Job Instances
Section Contents
Job Instances#
A job defines the pipeline to run and the execution engine that runs the pipeline. The SDK enables you to interact with jobs on the Platform including creating a job, deleting a job, starting a job, stopping a job, retrieving a job’s metrics, and more.
Creating a Job#
To create a new streamsets.sdk.sch_models.Job
object and add it to the Platform, use the
streamsets.sdk.sch_models.JobBuilder
class. Use the streamsets.sdk.ControlHub.get_job_builder()

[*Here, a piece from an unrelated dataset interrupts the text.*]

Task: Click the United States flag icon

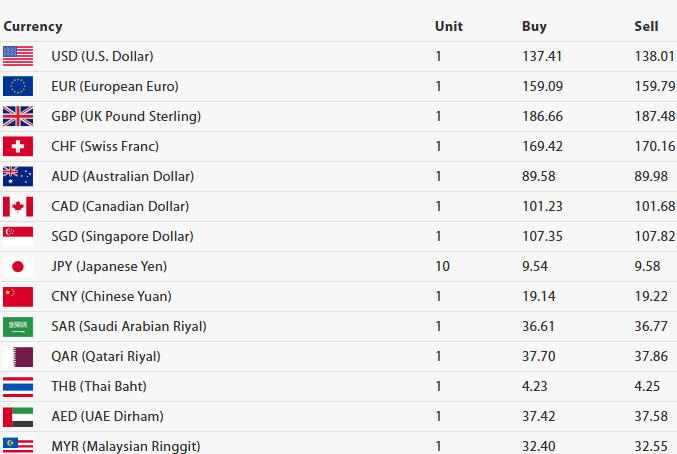Action: 18,56
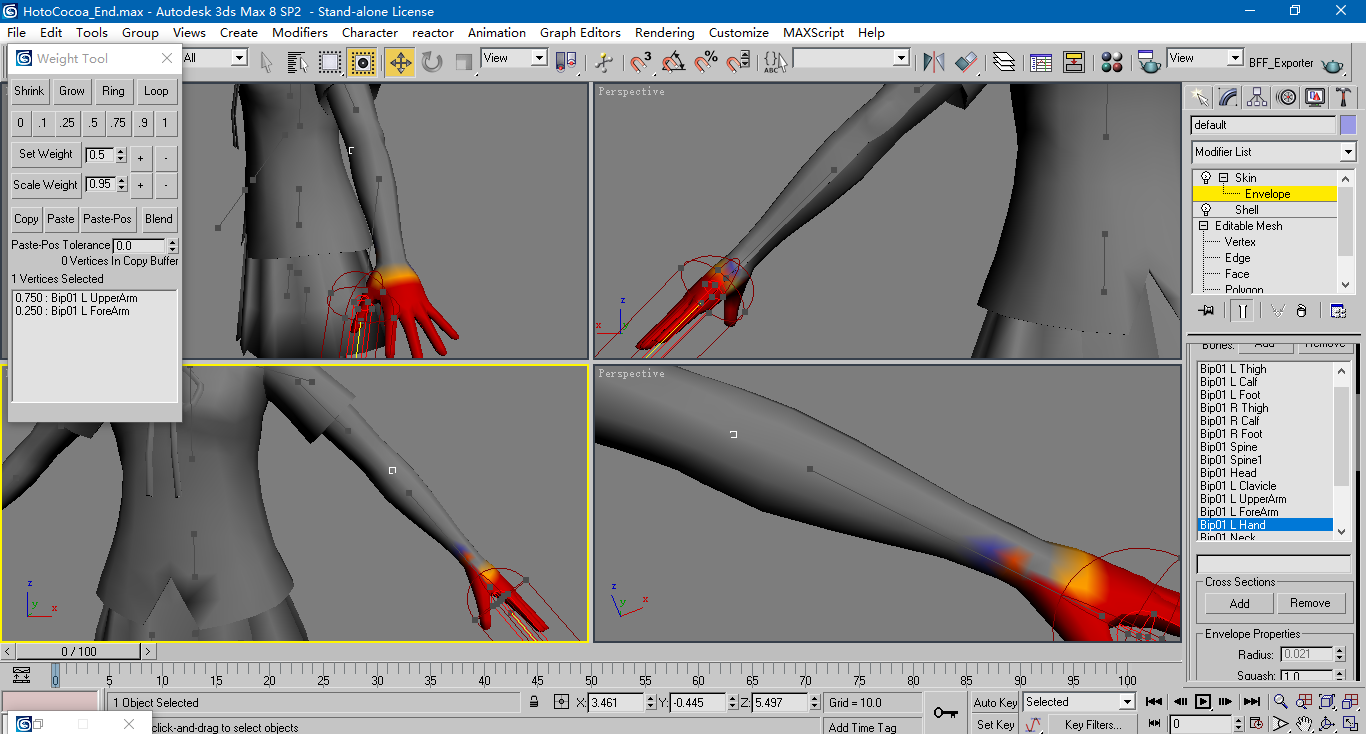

method to instantiate the builder object:
job_builder = sch.get_job_builder()
Next, retrieve the streamsets.sdk.sch_models.Pipeline
object that you wish to create to the job for,
pass it to the streamsets.sdk.sch_models.JobBuilder.build()
method, and pass the resulting job object to the
streamsets.sdk.ControlHub.add_job()
method:
pipeline = sch.pipelines.get(name='Test Pipeline')
job = job_builder.build('job name', pipeline=pipeline)
sch.add_job(job)
Creating a Job With a Particular Pipeline Version#
To create a job with a specific version of a pipeline, you can pass a specific pipeline commit to the
streamsets.sdk.sch_models.JobBuilder.build()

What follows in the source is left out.